Executing this command output the MAP estimate map.csv. Here is the top 10 rows of an example:

sequence phenotype
AAAAAAAA 2.038
AAAAAAAC 1.887
AAAAAAAG 3.017
AAAAAAAU 3.021
AAAAAACA 4.438
AAAAAACC 2.237
AAAAAACG 4.232
AAAAAACU 2.520
AAAAAAGA 34.346
AAAAAAGC 34.681

vc_pos_var.py

This CLI calculates the analytical posterior variance for a list of sequences.

usage: vc_pos_var [-h] [-name NAME] -data DATA -lambdas LAMBDAS -seqsvar
                  SEQSVAR
                  a l

Positional Arguments

a alphabet size
l sequence length

Named Arguments

-name name of output folder
-data path to input data
-lambdas path to lambdas
-seqsvar list of sequences for calculating posterior variances

input sequences

The user needs to specify the sequences for which to estimate the posterior variance. The sequences needs to be provided in a .csv file with one sequence per row. For example

AAAUGAUA
CAUUCGUC
UAGCGUCU
GCGCGAUC
AACCACGU
CGACUCGA
UCCCGUUU
CAACGCAA
CGCUAGGA
AAAUCGAG

Output file

Executing this command will ouput a .csv file named varpos.txt.

sequence variance
AAAUGAUA 0.082
CAUUCGUC 0.576
UAGCGUCU 0.023
GCGCGAUC 108.691
AACCACGU 1.879
CGACUCGA 9.012
UCCCGUUU 0.370
CAACGCAA 0.290
CGCUAGGA 0.087
AAAUCGAG 88.807

vc_hmc.py

This CLI is used to perform posterior sampling using the Hamitonian Monte Carlo method.
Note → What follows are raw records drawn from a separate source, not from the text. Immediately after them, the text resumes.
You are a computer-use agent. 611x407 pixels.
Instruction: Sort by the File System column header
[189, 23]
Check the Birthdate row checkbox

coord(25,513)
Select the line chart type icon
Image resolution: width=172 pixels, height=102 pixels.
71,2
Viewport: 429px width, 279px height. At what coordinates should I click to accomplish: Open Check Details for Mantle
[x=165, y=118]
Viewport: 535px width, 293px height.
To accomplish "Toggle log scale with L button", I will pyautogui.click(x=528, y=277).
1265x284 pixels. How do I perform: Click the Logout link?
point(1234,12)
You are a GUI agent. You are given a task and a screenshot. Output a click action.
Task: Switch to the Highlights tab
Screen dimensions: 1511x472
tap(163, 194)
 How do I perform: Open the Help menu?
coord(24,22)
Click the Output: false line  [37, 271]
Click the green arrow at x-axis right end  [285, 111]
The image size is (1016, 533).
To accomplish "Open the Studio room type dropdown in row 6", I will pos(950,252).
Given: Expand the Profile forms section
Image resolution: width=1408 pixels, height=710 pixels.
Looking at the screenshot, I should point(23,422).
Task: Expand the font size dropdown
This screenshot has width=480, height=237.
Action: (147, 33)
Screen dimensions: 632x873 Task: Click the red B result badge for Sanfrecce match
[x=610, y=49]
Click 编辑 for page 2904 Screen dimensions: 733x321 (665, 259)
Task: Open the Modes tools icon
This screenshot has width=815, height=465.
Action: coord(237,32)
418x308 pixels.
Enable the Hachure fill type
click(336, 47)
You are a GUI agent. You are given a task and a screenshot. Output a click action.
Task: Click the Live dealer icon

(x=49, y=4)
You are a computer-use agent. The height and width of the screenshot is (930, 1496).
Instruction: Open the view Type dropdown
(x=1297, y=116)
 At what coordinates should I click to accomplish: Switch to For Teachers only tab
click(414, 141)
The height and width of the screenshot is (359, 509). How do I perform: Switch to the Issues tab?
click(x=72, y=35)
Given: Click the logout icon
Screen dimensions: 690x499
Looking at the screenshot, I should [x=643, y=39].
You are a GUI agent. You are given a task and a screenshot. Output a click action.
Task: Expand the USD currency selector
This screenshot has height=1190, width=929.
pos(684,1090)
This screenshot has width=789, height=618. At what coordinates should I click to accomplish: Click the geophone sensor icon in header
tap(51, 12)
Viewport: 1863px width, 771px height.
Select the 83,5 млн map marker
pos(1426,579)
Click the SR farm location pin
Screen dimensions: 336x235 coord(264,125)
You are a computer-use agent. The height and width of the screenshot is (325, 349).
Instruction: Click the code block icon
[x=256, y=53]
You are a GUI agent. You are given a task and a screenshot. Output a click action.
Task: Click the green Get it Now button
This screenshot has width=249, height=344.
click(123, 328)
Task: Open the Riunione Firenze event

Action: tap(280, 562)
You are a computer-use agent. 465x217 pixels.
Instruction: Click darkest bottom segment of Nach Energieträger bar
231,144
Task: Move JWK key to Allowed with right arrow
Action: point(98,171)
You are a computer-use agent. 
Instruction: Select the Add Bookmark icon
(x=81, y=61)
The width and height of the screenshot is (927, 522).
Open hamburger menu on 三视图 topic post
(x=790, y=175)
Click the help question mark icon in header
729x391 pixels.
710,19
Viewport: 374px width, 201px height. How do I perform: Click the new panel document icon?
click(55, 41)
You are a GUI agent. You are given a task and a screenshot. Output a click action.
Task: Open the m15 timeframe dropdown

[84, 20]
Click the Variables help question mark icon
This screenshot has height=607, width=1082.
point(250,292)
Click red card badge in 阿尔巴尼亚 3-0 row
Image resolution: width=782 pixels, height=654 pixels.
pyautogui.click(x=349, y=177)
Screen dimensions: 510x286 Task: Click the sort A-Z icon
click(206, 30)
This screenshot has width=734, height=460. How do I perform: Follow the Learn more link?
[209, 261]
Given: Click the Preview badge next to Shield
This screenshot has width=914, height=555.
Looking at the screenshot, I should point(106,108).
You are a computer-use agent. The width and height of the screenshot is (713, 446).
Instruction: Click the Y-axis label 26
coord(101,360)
usage: vc_hmc [-h] [-name NAME] -data DATA -lambdas LAMBDAS [-MAP MAP]
              [-step_size STEP_SIZE] -n_steps N_STEPS -n_samples N_SAMPLES
              [-n_tunes N_TUNES] [-starting_position {mode,random,custom}]
              [-starting_position_path QPATH]
              [-intermediate_output INTERMEDIATE_OUTPUT]
              [-sample_name SAMPLE_NAME]
              a l

Positional Arguments

a alphabet size
l sequence length

Named Arguments

-name name of output folder
-data path to input data
-lambdas path to lambdas
-MAP path to MAP estimate
-step_size

initial leapfrog stepsize

Default: 1e-06

-n_steps number of leapfrog steps per iteration
-n_samples number of samples to draw from the posterior
-n_tunes

number of HMC steps used for tuning the step_size parameter

Default: 100

-starting_position
 

Possible choices: mode, random, custom

starting position

Default: “mode”

-starting_position_path
 path to starting position vector if using custom starting position
-intermediate_output
 

output intemediate samples and variance

Default: False

-sample_name name of the hmc sample

Output files

This command output 3 files:

Summary file

This is a file with the suffix _hmc_summary.txt containing parameters for the HMC run. Here is an example of a file’s content:

initial_step_size 1e-05
final_step_size 0.04301
ntunes 100
n_steps 100
n_samples 200
start_time 2020-07-28-16-27
finish_time 2020-07-28-16-59
total_time 0:32:00

Sample file

This is a file with the suffix _hmc_sample.txt containing all HMC samples of the run. The number of columns is equal to the number of HMC samples specified by the user and the number of rows is equal to the total number of possible sequences.

Variance file

This is a file with the suffix _hmc_variances.txt containing the variance of all sequences calculated using the HMC samples.

vc_hmc_diagnosis.py

This CLI calculates the potential reduction factors for all sequences given multiple hmc samples output by vc_hmc.py.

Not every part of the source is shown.